- Record set -

"""

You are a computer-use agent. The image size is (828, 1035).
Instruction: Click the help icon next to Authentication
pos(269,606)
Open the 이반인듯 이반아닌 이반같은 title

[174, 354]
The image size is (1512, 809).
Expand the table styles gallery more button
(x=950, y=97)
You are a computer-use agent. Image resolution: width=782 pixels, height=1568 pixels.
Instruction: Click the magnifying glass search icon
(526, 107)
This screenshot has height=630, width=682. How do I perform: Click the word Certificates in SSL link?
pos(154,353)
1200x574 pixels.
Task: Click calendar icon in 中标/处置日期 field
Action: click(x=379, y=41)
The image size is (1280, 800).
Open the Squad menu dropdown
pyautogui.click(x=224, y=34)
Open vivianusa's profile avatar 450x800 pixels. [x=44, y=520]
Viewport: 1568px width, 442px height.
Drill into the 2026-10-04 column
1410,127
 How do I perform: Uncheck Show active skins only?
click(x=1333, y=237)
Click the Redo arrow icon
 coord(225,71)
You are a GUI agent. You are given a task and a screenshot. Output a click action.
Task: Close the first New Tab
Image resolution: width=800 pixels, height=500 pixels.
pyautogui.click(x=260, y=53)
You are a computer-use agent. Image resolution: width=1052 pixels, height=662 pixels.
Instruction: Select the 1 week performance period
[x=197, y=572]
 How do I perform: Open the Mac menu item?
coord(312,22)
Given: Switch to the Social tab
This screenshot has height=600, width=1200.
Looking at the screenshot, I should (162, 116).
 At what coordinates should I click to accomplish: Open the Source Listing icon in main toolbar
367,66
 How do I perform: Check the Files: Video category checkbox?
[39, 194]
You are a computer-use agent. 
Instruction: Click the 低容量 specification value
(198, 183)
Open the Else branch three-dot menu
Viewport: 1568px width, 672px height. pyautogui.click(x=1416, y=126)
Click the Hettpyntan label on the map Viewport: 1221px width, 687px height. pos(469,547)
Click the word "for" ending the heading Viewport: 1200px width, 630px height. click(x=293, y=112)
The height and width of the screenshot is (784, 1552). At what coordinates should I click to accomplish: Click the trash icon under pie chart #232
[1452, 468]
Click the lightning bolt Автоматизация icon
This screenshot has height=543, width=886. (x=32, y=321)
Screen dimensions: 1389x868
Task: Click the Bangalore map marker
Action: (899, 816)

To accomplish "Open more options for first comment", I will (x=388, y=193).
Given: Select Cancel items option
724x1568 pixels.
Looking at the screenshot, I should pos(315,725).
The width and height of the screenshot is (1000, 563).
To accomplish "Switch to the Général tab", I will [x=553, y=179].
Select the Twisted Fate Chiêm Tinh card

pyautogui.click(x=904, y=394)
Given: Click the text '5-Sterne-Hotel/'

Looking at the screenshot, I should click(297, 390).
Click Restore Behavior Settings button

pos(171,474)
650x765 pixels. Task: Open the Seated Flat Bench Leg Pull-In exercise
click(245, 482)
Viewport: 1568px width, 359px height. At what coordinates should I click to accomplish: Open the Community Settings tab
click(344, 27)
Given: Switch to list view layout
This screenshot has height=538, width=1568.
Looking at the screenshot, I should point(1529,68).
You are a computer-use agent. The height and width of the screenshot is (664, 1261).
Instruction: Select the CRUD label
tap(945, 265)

"""

- Directions for this task -
Down to the last line, return the data above exactly.

- Output for this exercise -
You are a computer-use agent. The image size is (828, 1035).
Instruction: Click the help icon next to Authentication
pos(269,606)
Open the 이반인듯 이반아닌 이반같은 title

[174, 354]
The image size is (1512, 809).
Expand the table styles gallery more button
(x=950, y=97)
You are a computer-use agent. Image resolution: width=782 pixels, height=1568 pixels.
Instruction: Click the magnifying glass search icon
(526, 107)
This screenshot has height=630, width=682. How do I perform: Click the word Certificates in SSL link?
pos(154,353)
1200x574 pixels.
Task: Click calendar icon in 中标/处置日期 field
Action: click(x=379, y=41)
The image size is (1280, 800).
Open the Squad menu dropdown
pyautogui.click(x=224, y=34)
Open vivianusa's profile avatar 450x800 pixels. [x=44, y=520]
Viewport: 1568px width, 442px height.
Drill into the 2026-10-04 column
1410,127
 How do I perform: Uncheck Show active skins only?
click(x=1333, y=237)
Click the Redo arrow icon
 coord(225,71)
You are a GUI agent. You are given a task and a screenshot. Output a click action.
Task: Close the first New Tab
Image resolution: width=800 pixels, height=500 pixels.
pyautogui.click(x=260, y=53)
You are a computer-use agent. Image resolution: width=1052 pixels, height=662 pixels.
Instruction: Select the 1 week performance period
[x=197, y=572]
 How do I perform: Open the Mac menu item?
coord(312,22)
Given: Switch to the Social tab
This screenshot has height=600, width=1200.
Looking at the screenshot, I should (162, 116).
 At what coordinates should I click to accomplish: Open the Source Listing icon in main toolbar
367,66
 How do I perform: Check the Files: Video category checkbox?
[39, 194]
You are a computer-use agent. 
Instruction: Click the 低容量 specification value
(198, 183)
Open the Else branch three-dot menu
Viewport: 1568px width, 672px height. pyautogui.click(x=1416, y=126)
Click the Hettpyntan label on the map Viewport: 1221px width, 687px height. pos(469,547)
Click the word "for" ending the heading Viewport: 1200px width, 630px height. click(x=293, y=112)
The height and width of the screenshot is (784, 1552). At what coordinates should I click to accomplish: Click the trash icon under pie chart #232
[1452, 468]
Click the lightning bolt Автоматизация icon
This screenshot has height=543, width=886. (x=32, y=321)
Screen dimensions: 1389x868
Task: Click the Bangalore map marker
Action: (899, 816)

To accomplish "Open more options for first comment", I will (x=388, y=193).
Given: Select Cancel items option
724x1568 pixels.
Looking at the screenshot, I should pos(315,725).
The width and height of the screenshot is (1000, 563).
To accomplish "Switch to the Général tab", I will [x=553, y=179].
Select the Twisted Fate Chiêm Tinh card

pyautogui.click(x=904, y=394)
Given: Click the text '5-Sterne-Hotel/'

Looking at the screenshot, I should click(297, 390).
Click Restore Behavior Settings button

pos(171,474)
650x765 pixels. Task: Open the Seated Flat Bench Leg Pull-In exercise
click(245, 482)
Viewport: 1568px width, 359px height. At what coordinates should I click to accomplish: Open the Community Settings tab
click(344, 27)
Given: Switch to list view layout
This screenshot has height=538, width=1568.
Looking at the screenshot, I should point(1529,68).
You are a computer-use agent. The height and width of the screenshot is (664, 1261).
Instruction: Select the CRUD label
tap(945, 265)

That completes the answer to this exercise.